NOTIFYME

NAME
UNIX SYNOPSIS
DESCRIPTION
OPTIONS
EXAMPLE
SEE ALSO
DIAGNOSTICS
BUGS and LIMITATIONS

NAME

notifyme - ldm NOTIFYME example client

UNIX SYNOPSIS

notifyme [−vxyz] [−l logdest] [−h remote] [−p pattern] [−f feedtype] [−o offset] [−t timeout] [−T TotalTimeo]

DESCRIPTION

This program receives notification messages from the Unidata Local Data Management system (ldm) and optionally prints the notification information with timestamps. It establishes a connection with the LDM server at remote and requests notification of the arrival data whose identifier matches pattern. As data arrives at the server, notification is sent to this program.

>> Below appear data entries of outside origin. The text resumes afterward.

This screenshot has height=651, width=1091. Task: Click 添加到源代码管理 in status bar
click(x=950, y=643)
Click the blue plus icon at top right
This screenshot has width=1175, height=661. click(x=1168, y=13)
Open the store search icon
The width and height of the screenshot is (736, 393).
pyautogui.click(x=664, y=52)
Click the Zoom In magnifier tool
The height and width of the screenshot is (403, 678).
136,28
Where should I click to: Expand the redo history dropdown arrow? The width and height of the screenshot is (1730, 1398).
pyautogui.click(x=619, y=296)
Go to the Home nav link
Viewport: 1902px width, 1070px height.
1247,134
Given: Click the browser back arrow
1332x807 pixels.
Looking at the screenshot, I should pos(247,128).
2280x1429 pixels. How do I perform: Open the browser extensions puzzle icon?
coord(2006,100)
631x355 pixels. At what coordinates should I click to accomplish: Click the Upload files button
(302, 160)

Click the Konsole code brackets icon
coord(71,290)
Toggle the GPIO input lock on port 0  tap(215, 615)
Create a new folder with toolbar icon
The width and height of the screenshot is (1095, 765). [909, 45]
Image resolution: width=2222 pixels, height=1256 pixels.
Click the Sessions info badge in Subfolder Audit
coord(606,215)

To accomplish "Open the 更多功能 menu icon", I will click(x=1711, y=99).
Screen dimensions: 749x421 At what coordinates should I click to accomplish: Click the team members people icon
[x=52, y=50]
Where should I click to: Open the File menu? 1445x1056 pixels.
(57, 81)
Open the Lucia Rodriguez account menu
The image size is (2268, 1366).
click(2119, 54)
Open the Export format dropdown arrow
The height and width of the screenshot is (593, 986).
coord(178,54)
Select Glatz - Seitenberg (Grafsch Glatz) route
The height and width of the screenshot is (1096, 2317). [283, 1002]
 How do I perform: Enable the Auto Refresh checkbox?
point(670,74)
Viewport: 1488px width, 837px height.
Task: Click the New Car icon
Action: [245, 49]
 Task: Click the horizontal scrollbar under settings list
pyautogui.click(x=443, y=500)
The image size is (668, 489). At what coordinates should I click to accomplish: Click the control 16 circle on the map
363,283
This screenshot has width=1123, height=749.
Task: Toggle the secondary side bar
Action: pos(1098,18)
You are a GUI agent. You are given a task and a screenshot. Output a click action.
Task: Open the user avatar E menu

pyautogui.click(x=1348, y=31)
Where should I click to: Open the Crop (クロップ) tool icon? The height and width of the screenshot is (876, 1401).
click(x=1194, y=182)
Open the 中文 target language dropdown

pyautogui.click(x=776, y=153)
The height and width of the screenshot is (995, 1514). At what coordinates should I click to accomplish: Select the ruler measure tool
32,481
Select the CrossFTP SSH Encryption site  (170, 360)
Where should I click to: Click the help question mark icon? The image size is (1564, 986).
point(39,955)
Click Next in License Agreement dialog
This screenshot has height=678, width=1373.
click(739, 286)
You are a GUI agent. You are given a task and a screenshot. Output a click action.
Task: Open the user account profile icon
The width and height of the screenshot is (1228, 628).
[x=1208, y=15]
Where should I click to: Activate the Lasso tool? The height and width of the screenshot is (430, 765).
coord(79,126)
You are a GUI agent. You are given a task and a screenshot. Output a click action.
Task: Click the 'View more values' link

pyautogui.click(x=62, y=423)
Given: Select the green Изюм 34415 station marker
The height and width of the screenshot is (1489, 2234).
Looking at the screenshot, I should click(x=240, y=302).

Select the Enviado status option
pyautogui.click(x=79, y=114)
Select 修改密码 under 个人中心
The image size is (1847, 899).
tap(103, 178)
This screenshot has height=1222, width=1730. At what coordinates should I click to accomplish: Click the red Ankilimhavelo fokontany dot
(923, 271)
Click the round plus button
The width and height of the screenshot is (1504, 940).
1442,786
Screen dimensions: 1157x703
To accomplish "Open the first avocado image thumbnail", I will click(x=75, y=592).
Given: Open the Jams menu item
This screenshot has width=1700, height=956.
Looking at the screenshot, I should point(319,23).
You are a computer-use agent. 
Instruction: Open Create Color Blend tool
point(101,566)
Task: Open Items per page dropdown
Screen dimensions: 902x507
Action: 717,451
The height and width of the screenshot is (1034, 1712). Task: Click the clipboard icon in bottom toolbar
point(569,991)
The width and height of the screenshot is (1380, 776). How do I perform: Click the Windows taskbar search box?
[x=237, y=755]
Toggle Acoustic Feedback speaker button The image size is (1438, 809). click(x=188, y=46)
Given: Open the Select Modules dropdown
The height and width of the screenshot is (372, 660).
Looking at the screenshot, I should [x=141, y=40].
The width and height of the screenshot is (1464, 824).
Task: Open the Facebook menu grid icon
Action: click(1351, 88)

This program is an example of how to use ldm4 notification.

OPTIONS

−f feedtype

Requests that notification of data that originates in a feed type of type feedtype be sent along. The default is ‘ANY’.

−h remote

Requests notification from the ldm server on remote. Default is "localhost".

−l logdest

Log to logdest. One of ’’ (system logging daemon), ’-’ (standard error stream), or file logdest. Default is the standard error stream if the process has a controlling terminal (i.e., the process isn’t a daemon); otherwise, either the LDM log file or the system logging daemon (execute this program with just the option ’-?’ to determine which).

−o offset

Requests notification for data that arrived offset seconds before NOW. The default is 0.

−p pattern

Requests that notification of data be sent along that matches pattern. The default is ‘.*’.

−T TotalTimeo

Give up attempting to make a connection after TotalTimeo seconds. Any partially built up client connnection is destroyed and we start over.

−t timeout

Sets the RPC timeout on FEEDME requests to timeout seconds.

−v

Verbose flag. If present, the log will contain a line for each product that was received. Each line reports (1) the current system time, (2) the string ’notifyme’, (3) the product size, (4) the time the product was injected into the IDD, (5) the feed type, (6) a sequence number, and (7) the product ID with the actual product time. (If you take the difference between the first and fourth fields, you can see how long it took the product to arrive at the host.)

−x

Requests that debugging information also be printed.

-y

Use logging timestamps with microsecond resolution. The default is second resolution.

-z

Use logging timestamps formatted according to the ISO 8601 standard (e.g. YYYYMMDDThhmmss). The default is Mon day hh:mm:ss

EXAMPLE

The command

notifyme -v

will let you watch the data come in to the local host.

SEE ALSO

ldmd(1), ldmd.conf(5), feedme(1)

DIAGNOSTICS

Error messages and log messages are written to the log file.

BUGS and LIMITATIONS

While this is the most important diagnostic tool in the LDM package, if you leave off the -v flag, you won’t see much.